Step 1: Poach the fish

  • In a large saucepan, add the white fish fillets and smoked fish fillets.
  • Pour the milk over the fish and gently poach over low heat for 8-10 minutes until the fish is just cooked through.
  • Remove the fish from the milk with a slotted spoon, flake it into large pieces, and set aside. Reserve the poaching milk for the sauce.

Step 2: Prepare the mashed potato topping

  • While the fish is poaching, prepare the mashed potatoes.
  • Peel and boil the potatoes until tender, then mash with butter, cream, salt, and pepper until smooth and creamy.

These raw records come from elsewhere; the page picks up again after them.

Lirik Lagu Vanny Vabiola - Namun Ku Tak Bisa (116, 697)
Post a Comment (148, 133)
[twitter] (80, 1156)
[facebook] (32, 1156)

Set aside.

Step 3: Sauté the leeks

  • In a frying pan, melt the butter over medium heat.
  • Add the sliced leeks and sauté for 8-10 minutes until softened and slightly caramelized.
  • Remove from the heat and set aside.

Step 4: Make the creamy sauce

  • In the same saucepan used for poaching, melt 50g of butter over low heat.
  • Stir in the flour and cook for 1-2 minutes to create a roux.
  • Gradually whisk in the reserved poaching milk, stirring constantly to avoid lumps.
  • Cook the sauce for 5-6 minutes until thickened, then stir in the double cream.
  • Season with salt and pepper to taste.

Step 5: Assemble the fish pie

  • In an ovenproof dish, layer the flaked fish evenly on the bottom.
  • Add the sautéed leeks over the fish.
  • Pour the creamy sauce over the fish and leeks, spreading it out evenly.
  • Spoon the mashed potatoes over the top, spreading it out in an even layer.
  • For an extra golden finish, sprinkle grated cheddar cheese over the mashed potatoes (optional).

Step 6: Bake the fish pie

  • Preheat the oven to 200°C (400°F).
  • Place the assembled fish pie in the oven and bake for 25-30 minutes, or until the top is golden brown and the filling is bubbling.

Step 7: Serve

  • Once baked, remove the fish pie from the oven and let it rest for a few minutes before serving.
  • Serve hot with steamed vegetables or a green salad.